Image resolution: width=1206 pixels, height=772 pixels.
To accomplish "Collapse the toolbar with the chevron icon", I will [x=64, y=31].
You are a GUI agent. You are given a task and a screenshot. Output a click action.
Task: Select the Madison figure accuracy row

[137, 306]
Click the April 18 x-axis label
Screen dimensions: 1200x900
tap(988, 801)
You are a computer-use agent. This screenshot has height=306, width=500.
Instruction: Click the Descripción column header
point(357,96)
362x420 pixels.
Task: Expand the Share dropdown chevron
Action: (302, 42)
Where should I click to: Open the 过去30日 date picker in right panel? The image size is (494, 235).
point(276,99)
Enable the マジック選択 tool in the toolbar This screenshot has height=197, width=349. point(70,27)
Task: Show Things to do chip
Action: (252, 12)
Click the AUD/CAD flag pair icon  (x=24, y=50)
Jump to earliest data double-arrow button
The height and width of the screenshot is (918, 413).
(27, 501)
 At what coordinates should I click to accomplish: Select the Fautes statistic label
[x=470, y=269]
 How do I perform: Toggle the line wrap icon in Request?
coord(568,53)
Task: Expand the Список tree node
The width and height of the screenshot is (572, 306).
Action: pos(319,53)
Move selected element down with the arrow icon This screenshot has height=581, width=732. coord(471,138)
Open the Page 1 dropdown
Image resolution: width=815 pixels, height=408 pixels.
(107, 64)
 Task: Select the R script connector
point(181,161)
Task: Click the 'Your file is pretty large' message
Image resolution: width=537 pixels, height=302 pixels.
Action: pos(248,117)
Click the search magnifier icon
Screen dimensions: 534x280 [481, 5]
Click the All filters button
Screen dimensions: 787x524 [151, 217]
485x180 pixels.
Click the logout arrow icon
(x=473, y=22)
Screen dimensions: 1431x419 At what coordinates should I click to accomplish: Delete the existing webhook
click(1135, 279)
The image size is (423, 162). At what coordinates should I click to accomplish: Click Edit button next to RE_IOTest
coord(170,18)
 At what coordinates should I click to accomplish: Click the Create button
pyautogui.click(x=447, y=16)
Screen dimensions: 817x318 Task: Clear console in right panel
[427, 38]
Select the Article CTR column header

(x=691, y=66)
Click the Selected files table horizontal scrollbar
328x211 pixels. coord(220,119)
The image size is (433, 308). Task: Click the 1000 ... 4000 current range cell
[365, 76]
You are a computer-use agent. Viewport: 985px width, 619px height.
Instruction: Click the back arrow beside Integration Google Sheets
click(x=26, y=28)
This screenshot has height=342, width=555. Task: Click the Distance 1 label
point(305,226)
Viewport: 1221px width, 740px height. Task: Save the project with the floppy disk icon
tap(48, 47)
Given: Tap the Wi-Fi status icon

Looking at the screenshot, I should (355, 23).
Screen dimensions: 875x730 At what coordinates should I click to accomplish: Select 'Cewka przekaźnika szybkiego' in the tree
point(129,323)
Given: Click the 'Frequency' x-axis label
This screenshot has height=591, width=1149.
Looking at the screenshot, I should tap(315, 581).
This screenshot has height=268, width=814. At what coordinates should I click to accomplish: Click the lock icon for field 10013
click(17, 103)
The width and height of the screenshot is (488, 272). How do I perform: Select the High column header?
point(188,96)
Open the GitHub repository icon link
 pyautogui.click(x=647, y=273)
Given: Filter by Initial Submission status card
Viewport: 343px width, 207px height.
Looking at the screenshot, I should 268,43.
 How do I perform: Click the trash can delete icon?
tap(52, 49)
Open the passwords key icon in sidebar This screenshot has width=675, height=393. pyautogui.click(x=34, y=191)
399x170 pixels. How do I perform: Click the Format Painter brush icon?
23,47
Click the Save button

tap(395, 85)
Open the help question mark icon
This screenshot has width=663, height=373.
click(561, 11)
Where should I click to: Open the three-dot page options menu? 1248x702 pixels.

================================

* TRY IT
For this exercise, restate each of the entries without any deviation.

* ANSWER BOX
Image resolution: width=1206 pixels, height=772 pixels.
To accomplish "Collapse the toolbar with the chevron icon", I will [x=64, y=31].
You are a GUI agent. You are given a task and a screenshot. Output a click action.
Task: Select the Madison figure accuracy row

[137, 306]
Click the April 18 x-axis label
Screen dimensions: 1200x900
tap(988, 801)
You are a computer-use agent. This screenshot has height=306, width=500.
Instruction: Click the Descripción column header
point(357,96)
362x420 pixels.
Task: Expand the Share dropdown chevron
Action: (302, 42)
Where should I click to: Open the 过去30日 date picker in right panel? The image size is (494, 235).
point(276,99)
Enable the マジック選択 tool in the toolbar This screenshot has height=197, width=349. point(70,27)
Task: Show Things to do chip
Action: (252, 12)
Click the AUD/CAD flag pair icon  (x=24, y=50)
Jump to earliest data double-arrow button
The height and width of the screenshot is (918, 413).
(27, 501)
 At what coordinates should I click to accomplish: Select the Fautes statistic label
[x=470, y=269]
 How do I perform: Toggle the line wrap icon in Request?
coord(568,53)
Task: Expand the Список tree node
The width and height of the screenshot is (572, 306).
Action: pos(319,53)
Move selected element down with the arrow icon This screenshot has height=581, width=732. coord(471,138)
Open the Page 1 dropdown
Image resolution: width=815 pixels, height=408 pixels.
(107, 64)
 Task: Select the R script connector
point(181,161)
Task: Click the 'Your file is pretty large' message
Image resolution: width=537 pixels, height=302 pixels.
Action: pos(248,117)
Click the search magnifier icon
Screen dimensions: 534x280 [481, 5]
Click the All filters button
Screen dimensions: 787x524 [151, 217]
485x180 pixels.
Click the logout arrow icon
(x=473, y=22)
Screen dimensions: 1431x419 At what coordinates should I click to accomplish: Delete the existing webhook
click(1135, 279)
The image size is (423, 162). At what coordinates should I click to accomplish: Click Edit button next to RE_IOTest
coord(170,18)
 At what coordinates should I click to accomplish: Click the Create button
pyautogui.click(x=447, y=16)
Screen dimensions: 817x318 Task: Clear console in right panel
[427, 38]
Select the Article CTR column header

(x=691, y=66)
Click the Selected files table horizontal scrollbar
328x211 pixels. coord(220,119)
The image size is (433, 308). Task: Click the 1000 ... 4000 current range cell
[365, 76]
You are a computer-use agent. Viewport: 985px width, 619px height.
Instruction: Click the back arrow beside Integration Google Sheets
click(x=26, y=28)
This screenshot has height=342, width=555. Task: Click the Distance 1 label
point(305,226)
Viewport: 1221px width, 740px height. Task: Save the project with the floppy disk icon
tap(48, 47)
Given: Tap the Wi-Fi status icon

Looking at the screenshot, I should (355, 23).
Screen dimensions: 875x730 At what coordinates should I click to accomplish: Select 'Cewka przekaźnika szybkiego' in the tree
point(129,323)
Given: Click the 'Frequency' x-axis label
This screenshot has height=591, width=1149.
Looking at the screenshot, I should tap(315, 581).
This screenshot has height=268, width=814. At what coordinates should I click to accomplish: Click the lock icon for field 10013
click(17, 103)
The width and height of the screenshot is (488, 272). How do I perform: Select the High column header?
point(188,96)
Open the GitHub repository icon link
 pyautogui.click(x=647, y=273)
Given: Filter by Initial Submission status card
Viewport: 343px width, 207px height.
Looking at the screenshot, I should 268,43.
 How do I perform: Click the trash can delete icon?
tap(52, 49)
Open the passwords key icon in sidebar This screenshot has width=675, height=393. pyautogui.click(x=34, y=191)
399x170 pixels. How do I perform: Click the Format Painter brush icon?
23,47
Click the Save button

tap(395, 85)
Open the help question mark icon
This screenshot has width=663, height=373.
click(561, 11)
Where should I click to: Open the three-dot page options menu? 1248x702 pixels.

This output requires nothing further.